* BEGIN Records for processing *
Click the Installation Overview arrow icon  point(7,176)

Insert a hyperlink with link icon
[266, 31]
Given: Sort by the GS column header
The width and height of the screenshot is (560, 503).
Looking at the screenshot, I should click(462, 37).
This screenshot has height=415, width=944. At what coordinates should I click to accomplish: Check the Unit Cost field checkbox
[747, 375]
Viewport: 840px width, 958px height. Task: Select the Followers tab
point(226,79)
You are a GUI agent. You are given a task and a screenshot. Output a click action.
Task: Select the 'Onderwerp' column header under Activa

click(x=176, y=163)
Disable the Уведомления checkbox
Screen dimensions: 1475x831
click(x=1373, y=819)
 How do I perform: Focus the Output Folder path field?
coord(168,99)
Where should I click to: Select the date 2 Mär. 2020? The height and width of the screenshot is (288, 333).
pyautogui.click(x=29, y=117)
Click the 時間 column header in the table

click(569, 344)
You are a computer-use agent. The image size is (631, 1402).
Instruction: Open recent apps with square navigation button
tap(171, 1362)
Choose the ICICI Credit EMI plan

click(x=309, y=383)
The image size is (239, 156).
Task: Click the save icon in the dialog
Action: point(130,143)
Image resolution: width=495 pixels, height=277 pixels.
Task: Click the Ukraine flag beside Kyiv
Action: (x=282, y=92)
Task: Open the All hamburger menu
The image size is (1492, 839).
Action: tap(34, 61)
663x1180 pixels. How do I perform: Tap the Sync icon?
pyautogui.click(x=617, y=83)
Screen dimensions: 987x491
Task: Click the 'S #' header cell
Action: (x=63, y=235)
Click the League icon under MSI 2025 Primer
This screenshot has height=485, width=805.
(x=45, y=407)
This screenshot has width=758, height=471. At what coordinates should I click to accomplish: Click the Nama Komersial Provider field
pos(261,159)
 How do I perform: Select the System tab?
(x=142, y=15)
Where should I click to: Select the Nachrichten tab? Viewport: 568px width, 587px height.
* END Records for processing *
Instruction | Copy out every item above word for word, changing nothing.

Finished answer |
Click the Installation Overview arrow icon  point(7,176)

Insert a hyperlink with link icon
[266, 31]
Given: Sort by the GS column header
The width and height of the screenshot is (560, 503).
Looking at the screenshot, I should click(462, 37).
This screenshot has height=415, width=944. At what coordinates should I click to accomplish: Check the Unit Cost field checkbox
[747, 375]
Viewport: 840px width, 958px height. Task: Select the Followers tab
point(226,79)
You are a GUI agent. You are given a task and a screenshot. Output a click action.
Task: Select the 'Onderwerp' column header under Activa

click(x=176, y=163)
Disable the Уведомления checkbox
Screen dimensions: 1475x831
click(x=1373, y=819)
 How do I perform: Focus the Output Folder path field?
coord(168,99)
Where should I click to: Select the date 2 Mär. 2020? The height and width of the screenshot is (288, 333).
pyautogui.click(x=29, y=117)
Click the 時間 column header in the table

click(569, 344)
You are a computer-use agent. The image size is (631, 1402).
Instruction: Open recent apps with square navigation button
tap(171, 1362)
Choose the ICICI Credit EMI plan

click(x=309, y=383)
The image size is (239, 156).
Task: Click the save icon in the dialog
Action: point(130,143)
Image resolution: width=495 pixels, height=277 pixels.
Task: Click the Ukraine flag beside Kyiv
Action: (x=282, y=92)
Task: Open the All hamburger menu
The image size is (1492, 839).
Action: tap(34, 61)
663x1180 pixels. How do I perform: Tap the Sync icon?
pyautogui.click(x=617, y=83)
Screen dimensions: 987x491
Task: Click the 'S #' header cell
Action: (x=63, y=235)
Click the League icon under MSI 2025 Primer
This screenshot has height=485, width=805.
(x=45, y=407)
This screenshot has width=758, height=471. At what coordinates should I click to accomplish: Click the Nama Komersial Provider field
pos(261,159)
 How do I perform: Select the System tab?
(x=142, y=15)
Where should I click to: Select the Nachrichten tab? Viewport: 568px width, 587px height.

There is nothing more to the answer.